- **Work task**
Write out the lines starting at the one that holds "The width and height of the screenshot is (1152, 665)." and ending with the final line of the data, exactly and with no others.

- **Data under study**

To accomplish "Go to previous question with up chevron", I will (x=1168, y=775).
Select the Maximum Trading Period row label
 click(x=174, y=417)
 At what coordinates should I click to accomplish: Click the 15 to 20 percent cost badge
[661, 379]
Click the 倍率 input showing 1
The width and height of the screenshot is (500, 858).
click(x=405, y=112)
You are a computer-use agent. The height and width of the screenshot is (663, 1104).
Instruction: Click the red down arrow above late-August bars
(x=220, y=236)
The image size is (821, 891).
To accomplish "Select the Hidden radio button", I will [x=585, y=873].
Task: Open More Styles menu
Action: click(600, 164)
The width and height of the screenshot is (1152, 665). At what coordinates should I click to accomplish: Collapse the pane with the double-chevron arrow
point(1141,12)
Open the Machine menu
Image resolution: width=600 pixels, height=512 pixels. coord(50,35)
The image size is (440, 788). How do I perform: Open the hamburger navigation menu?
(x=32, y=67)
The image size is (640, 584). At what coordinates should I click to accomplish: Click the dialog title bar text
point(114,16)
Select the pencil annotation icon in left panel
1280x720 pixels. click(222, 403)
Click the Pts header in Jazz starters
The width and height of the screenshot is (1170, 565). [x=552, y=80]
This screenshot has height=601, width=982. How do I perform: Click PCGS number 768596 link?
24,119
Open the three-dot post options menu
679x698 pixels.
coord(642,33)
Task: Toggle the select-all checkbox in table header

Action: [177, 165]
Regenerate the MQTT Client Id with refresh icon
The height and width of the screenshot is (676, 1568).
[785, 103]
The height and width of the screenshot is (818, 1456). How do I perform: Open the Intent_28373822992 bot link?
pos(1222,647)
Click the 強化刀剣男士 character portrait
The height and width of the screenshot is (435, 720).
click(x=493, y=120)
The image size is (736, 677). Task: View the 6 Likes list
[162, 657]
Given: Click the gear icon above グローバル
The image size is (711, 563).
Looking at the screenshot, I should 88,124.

- **Your solution**
The width and height of the screenshot is (1152, 665). At what coordinates should I click to accomplish: Collapse the pane with the double-chevron arrow
point(1141,12)
Open the Machine menu
Image resolution: width=600 pixels, height=512 pixels. coord(50,35)
The image size is (440, 788). How do I perform: Open the hamburger navigation menu?
(x=32, y=67)
The image size is (640, 584). At what coordinates should I click to accomplish: Click the dialog title bar text
point(114,16)
Select the pencil annotation icon in left panel
1280x720 pixels. click(222, 403)
Click the Pts header in Jazz starters
The width and height of the screenshot is (1170, 565). [x=552, y=80]
This screenshot has height=601, width=982. How do I perform: Click PCGS number 768596 link?
24,119
Open the three-dot post options menu
679x698 pixels.
coord(642,33)
Task: Toggle the select-all checkbox in table header

Action: [177, 165]
Regenerate the MQTT Client Id with refresh icon
The height and width of the screenshot is (676, 1568).
[785, 103]
The height and width of the screenshot is (818, 1456). How do I perform: Open the Intent_28373822992 bot link?
pos(1222,647)
Click the 強化刀剣男士 character portrait
The height and width of the screenshot is (435, 720).
click(x=493, y=120)
The image size is (736, 677). Task: View the 6 Likes list
[162, 657]
Given: Click the gear icon above グローバル
The image size is (711, 563).
Looking at the screenshot, I should 88,124.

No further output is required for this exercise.